Al conmemorarse el nonagésimo quinto aniversario de la muerte del estudiante Rafael Trejo durante una protesta contra el gobierno de Gerardo Machado, la historiografía oficial vuelve a instrumentalizar su figura. Sin embargo, el régimen de La Habana oculta que la familia del joven fue marginada por el sistema castrista, al tiempo que mantiene un silencio cómplice sobre las víctimas de la violencia estatal en la actualidad, como los caídos durante las protestas del 11J.
Hace noventa y cinco años, en las inmediaciones de la Universidad de La Habana, Trejo resultó mortalmente herido durante un enfrentamiento con la policía machadista. El joven de 22 años, convocado por la Federación Estudiantil Universitaria (FEU) para marchar contra la Prórroga de Poderes, falleció horas después a causa de una hemorragia interna. Aunque la historia oficial lo señala como la primera víctima de esa era, registros históricos indican que previamente ya habían sido asesinados líderes sindicales y figuras como Julio Antonio Mella, lo que demuestra la constante violencia estatal contra la disidencia en distintas etapas de la República.
La narrativa impulsada por el gobierno cubano ha calificado históricamente como \»mártires\» a quienes perdieron la vida en enfrentamientos armados, omitiendo las circunstancias reales de sus muertes. Esta construcción propagandística busca unificar bajo un mismo relato luchas de distintas épocas, desde el Grito de Yara hasta el ascenso de Fidel Castro. No obstante, este discurso oficialista ignora deliberadamente a las víctimas del terrorismo perpetrado por grupos insurgentes en décadas posteriores y, más recientemente, a los ciudadanos asesinados por la represión policial en manifestaciones pacíficas.
Represión histórica y silencio institucional
La manipulación del pasado contrasta de forma alarmante con la realidad del presente cubano. Mientras se rinde homenaje a figuras del siglo XX, la dictadura cubana silencia el asesinato de jóvenes como Diurvis Laurencio, quien fue baleado por la espalda por un agente policial en La Güinera durante las protestas del 11 de julio. Esta selectividad histórica evidencia una política de Estado diseñada para legitimar la violencia institucional contra quienes exigen libertades, criminalizando la protesta social y deshumanizando a las víctimas del autoritarismo actual.
La verdadera cara del régimen frente a sus supuestos ídolos quedó expuesta con el trato dado a la familia de Trejo.
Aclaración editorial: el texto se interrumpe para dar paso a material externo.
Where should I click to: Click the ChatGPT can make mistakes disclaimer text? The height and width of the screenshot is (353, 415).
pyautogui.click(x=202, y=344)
Su madre, Adela González, fallecida hace varias décadas, fue marginada a pesar de los intentos del ejecutivo cubano por utilizarla como \»madre de un mártir\» con fines de propaganda. Testimonios de allegados a la familia confirman que la viuda y su entorno sufrieron el abandono y la precariedad material bajo el mismo sistema que enarbolaba el nombre de su hijo para justificar su poder.
La tergiversación de la memoria histórica de Rafael Trejo no es más que una herramienta de control social utilizada por las autoridades de la isla. Al glorificar la violencia de épocas pasadas y censurar la represión contemporánea, el régimen busca justificar su falta de legitimidad democrática. La comunidad internacional y la sociedad civil cubana continúan exigiendo justicia por las víctimas de la represión reciente, demostrando que el relato oficialista se desmorona frente a la crudeza de un país que sigue sufriendo las consecuencias de la intolerancia y el uso de la fuerza bruta contra su propia ciudadanía.